My progress was slow, because my feet hurt, because my path was down very steep streets, and because there was always another photo to take.
I wasn’t sure of the time because I didn’t have a watch, but I thought I was doing all right. I also thought I’d run into my son any time soon.
When I did catch up with my son again, I was standing at a fork in the road at the bottom of one steep street. I was wavering about which of two possible even steeper streets would be the right way down to the parking lot.
My son was frantic. It was 10 minutes past the hour. At 5 minutes past, the pilgrimage leader had announced to everyone in the bus that she would give me 5 more minutes and then leave without me.
It goes without saying that the ride back to Rome was tense. The leader
was pouting because she had had her heart set on squeezing one more stop
in, at a chocolate factory, and my tardiness had foiled her plans.
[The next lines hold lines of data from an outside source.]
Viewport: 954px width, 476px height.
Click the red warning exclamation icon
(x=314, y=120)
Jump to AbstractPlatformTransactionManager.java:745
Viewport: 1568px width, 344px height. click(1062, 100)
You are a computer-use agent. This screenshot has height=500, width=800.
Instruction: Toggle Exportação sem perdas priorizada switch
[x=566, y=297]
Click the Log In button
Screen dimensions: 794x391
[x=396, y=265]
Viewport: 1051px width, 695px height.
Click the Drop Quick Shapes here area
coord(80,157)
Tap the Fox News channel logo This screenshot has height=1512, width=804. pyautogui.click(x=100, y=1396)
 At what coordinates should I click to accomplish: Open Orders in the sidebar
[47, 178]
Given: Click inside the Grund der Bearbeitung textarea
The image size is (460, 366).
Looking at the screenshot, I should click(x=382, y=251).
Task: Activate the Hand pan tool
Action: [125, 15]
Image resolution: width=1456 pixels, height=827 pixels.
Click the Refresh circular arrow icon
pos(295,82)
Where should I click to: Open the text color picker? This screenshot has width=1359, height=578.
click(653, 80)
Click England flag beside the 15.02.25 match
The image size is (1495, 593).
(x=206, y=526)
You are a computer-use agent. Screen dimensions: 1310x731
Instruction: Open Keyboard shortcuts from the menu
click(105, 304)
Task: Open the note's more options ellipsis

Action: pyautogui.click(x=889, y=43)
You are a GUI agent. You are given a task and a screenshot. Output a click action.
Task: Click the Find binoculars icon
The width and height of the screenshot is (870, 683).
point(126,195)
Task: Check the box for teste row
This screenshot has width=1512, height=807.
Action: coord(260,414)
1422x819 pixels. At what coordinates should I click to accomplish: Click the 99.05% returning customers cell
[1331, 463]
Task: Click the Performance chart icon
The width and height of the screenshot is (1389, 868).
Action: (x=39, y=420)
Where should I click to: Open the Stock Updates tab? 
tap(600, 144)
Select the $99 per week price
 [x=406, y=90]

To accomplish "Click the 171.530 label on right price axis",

Everyone was mad at me. I guess they wanted to stop at the chocolate
factory too. I was sorry that my dawdling had made my son upset, but I
was mad too, at the tour leader and at the mad rush she was putting us
through that day.
Just for the drama of it, I sometimes try to imagine what it would have been like to have been stranded as a stranger in Assisi on a cold Christmas eve with very little Italian and no way to get back to Rome.
But of course, that didn’t happen.
The sunset over the Umbrian hills was gorgeous.
Back at Rome, we rushed some more. We rushed to dress before dinner,
rushed through the dinner, greatly offending the waiters who watched us
with disdain while we gulped the specially prepared food for Christmas
Eve and rushed out the door. Then we rushed to St. Peter’s Square. And
then we waited.
Our leader had assured us we had tickets to be
inside the basilica for the Mass, but the day before the organizers had
told her that the seating was first come first served. After more than
an hour in line with thousands of others, we finally got directed into
seats outside, after all. At least there was no more rushing. We stayed
right there in the same seats in the chill night air until the mass was
over at 2 a.m. on Christmas morning.
We could see the ceremonies
that were going on inside on giant TV screens near the Holy Door. We
actually saw much more than we could have seen if we had been inside. At
one point, the Pope walked past the open door, and then stopped and
waved to us all outside. The 40 degree temperatures and discomforts
didn’t matter. We all cheered.
I didn't even mind very much that I caught the flu and spent several days during the next week in bed in my hotel room. I could hear the bells of St. Peter's as I drifted in and out of a fevered sleep.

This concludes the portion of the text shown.